[Task item]
Please give every record below again exactly, and keep the pictures out.

Collected data entries
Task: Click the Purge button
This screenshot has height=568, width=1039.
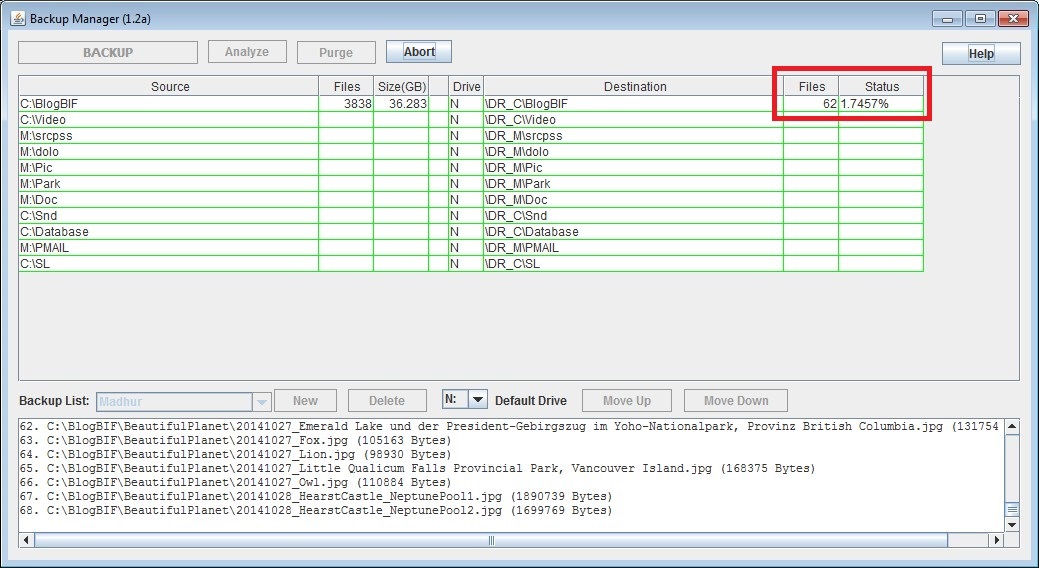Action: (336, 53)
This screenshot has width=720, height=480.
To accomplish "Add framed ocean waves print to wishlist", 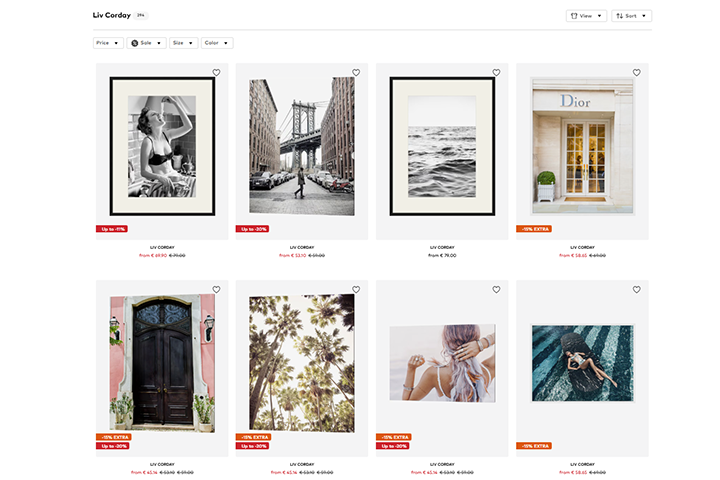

[Task output]
Task: Click the Purge button
This screenshot has height=568, width=1039.
Action: (336, 53)
This screenshot has width=720, height=480.
To accomplish "Add framed ocean waves print to wishlist", 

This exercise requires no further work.